John Hart, an assistant professor in the Department of Mechanical Engineering, made the mini-Barack Obama likenesses with his colleagues to raise awareness of nanotechnology and science.
Each one contains about 150 million carbon nanotubes stacked vertically like trees in a forest. A carbon nanotube is an extraordinarily strong hollow cylinder about 1/50,000th the width of a human hair.
"Developments like this are an excellent way to bring the concepts of nanotechnology to a broader audience," said Hart, who made the portraits with his colleagues by working late on a Friday evening. "Also, we thought it would be fun."
Carbon nanotubes could be used in solar cells and batteries, new methods of diagnosing and treating disease, next-generation computer processors and memory, and stronger lightweight materials. Hart's Mechanosynthesis Group focuses on studying how to make nanostructures like nanotubes, and how to use these small-scale building blocks in electronics, energy devices and high-performance materials.
To create the nanobamas, the researchers converted Shepard Fairey's famous red, white and blue poster of Barack Obama to a line drawing.
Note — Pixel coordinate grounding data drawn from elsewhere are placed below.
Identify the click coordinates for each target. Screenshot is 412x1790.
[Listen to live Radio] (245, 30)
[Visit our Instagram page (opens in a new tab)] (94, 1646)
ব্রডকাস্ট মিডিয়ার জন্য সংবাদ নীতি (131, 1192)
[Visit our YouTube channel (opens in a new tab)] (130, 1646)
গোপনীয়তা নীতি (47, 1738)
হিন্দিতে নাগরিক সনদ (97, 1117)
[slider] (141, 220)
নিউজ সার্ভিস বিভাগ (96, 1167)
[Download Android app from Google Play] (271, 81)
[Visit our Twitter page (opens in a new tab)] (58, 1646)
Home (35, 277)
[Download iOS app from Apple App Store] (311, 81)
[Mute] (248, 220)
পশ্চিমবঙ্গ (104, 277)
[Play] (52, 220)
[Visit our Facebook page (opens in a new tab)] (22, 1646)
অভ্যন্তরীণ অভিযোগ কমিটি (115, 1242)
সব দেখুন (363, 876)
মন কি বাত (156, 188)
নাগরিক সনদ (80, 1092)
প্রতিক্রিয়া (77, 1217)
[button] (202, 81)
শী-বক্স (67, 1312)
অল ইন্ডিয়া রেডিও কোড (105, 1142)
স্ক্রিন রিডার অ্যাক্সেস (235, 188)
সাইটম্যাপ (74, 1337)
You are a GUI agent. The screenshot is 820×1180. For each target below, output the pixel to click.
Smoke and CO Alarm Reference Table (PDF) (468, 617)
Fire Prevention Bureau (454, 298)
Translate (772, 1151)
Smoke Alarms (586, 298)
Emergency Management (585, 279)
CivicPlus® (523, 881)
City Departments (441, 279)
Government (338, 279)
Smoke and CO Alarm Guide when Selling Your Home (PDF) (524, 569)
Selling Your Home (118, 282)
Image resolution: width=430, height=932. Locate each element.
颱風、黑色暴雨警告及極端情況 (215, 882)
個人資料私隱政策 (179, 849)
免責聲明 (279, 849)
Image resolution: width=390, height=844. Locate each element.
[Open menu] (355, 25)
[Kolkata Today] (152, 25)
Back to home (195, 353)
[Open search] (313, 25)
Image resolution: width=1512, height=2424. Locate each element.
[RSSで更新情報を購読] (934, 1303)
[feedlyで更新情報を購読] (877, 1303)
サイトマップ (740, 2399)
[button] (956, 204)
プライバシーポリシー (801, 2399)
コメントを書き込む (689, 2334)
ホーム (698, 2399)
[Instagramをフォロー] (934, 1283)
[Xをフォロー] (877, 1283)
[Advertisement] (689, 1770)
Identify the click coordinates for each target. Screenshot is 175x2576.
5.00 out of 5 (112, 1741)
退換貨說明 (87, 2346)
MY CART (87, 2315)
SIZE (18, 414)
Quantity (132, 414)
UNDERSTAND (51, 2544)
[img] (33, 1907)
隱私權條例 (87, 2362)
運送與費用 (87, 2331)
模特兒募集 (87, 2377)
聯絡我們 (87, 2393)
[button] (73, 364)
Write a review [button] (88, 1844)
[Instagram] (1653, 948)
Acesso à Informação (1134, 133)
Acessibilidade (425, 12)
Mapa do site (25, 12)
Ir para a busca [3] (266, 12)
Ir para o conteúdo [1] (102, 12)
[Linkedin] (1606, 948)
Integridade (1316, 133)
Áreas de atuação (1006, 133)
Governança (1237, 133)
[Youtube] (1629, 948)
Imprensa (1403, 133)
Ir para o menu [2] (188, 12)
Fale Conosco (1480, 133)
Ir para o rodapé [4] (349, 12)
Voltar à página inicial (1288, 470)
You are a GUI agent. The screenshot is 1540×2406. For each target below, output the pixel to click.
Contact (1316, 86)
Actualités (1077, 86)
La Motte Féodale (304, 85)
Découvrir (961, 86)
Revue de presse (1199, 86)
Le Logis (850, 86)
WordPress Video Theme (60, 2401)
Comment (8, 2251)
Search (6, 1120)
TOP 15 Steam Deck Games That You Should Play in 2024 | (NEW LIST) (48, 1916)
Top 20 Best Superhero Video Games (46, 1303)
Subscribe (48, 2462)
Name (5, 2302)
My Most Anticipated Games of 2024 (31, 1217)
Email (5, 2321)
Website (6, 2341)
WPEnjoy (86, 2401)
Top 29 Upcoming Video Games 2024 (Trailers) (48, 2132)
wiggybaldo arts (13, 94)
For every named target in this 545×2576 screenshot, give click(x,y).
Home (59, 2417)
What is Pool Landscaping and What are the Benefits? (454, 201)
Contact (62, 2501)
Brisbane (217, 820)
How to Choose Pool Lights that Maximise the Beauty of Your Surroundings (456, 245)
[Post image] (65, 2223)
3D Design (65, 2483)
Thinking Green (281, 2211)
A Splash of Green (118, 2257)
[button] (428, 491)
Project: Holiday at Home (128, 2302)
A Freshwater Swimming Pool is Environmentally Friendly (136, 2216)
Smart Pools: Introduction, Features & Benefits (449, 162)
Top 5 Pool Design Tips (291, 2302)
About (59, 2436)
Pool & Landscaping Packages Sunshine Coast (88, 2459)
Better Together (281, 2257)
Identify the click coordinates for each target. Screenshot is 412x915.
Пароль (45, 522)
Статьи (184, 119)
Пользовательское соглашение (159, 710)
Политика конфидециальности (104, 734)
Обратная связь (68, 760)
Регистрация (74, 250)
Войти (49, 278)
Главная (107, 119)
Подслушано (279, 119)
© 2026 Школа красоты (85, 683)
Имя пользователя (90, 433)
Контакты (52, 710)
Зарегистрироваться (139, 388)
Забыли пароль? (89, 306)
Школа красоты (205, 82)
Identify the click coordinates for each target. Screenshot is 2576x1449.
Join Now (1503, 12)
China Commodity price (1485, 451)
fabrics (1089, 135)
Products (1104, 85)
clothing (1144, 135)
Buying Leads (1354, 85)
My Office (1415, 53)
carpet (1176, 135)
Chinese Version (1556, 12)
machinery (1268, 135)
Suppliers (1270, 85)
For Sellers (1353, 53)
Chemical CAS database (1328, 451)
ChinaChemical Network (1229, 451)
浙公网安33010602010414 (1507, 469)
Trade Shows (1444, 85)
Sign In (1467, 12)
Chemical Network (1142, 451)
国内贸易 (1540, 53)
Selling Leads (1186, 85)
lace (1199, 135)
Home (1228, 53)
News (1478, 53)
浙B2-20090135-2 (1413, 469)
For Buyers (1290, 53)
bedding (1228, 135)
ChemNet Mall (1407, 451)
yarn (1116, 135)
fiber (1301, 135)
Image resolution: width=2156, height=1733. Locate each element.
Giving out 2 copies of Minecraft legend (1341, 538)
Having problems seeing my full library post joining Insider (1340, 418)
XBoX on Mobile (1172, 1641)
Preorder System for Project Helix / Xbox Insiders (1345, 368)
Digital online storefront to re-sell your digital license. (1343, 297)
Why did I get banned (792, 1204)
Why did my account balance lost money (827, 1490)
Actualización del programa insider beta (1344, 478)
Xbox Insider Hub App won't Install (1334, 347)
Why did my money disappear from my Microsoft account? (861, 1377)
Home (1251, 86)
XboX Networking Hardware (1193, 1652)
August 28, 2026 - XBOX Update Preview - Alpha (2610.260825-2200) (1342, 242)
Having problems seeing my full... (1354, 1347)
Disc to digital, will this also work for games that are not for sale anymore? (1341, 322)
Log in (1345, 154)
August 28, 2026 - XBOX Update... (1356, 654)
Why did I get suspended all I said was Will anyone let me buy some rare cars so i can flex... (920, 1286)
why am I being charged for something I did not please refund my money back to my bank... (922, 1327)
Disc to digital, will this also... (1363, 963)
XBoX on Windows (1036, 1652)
They shrunk it and printed it on a glass plate with a laser to create a mask. They shined ultraviolet light through the masked glass plate on to a silicon wafer to create the pattern. Then they grew the carbon nanotubes on the pattern, using a high-temperature chemical reaction.
The researchers photographed the nanobamas with an electron microscope. The faces are half a millimeter in size.
Nanobama is Hart's latest artwork too small for the naked eye to see. His complete gallery is at nanobliss.com, a site he started in 2006, inspired by the beauty in the structures he was building for his dissertation. Hart has used this technique to make Michigan logos, snowflakes and a mock Absolut Nano ad that shows nanotubes grown in the shape of a vodka bottle.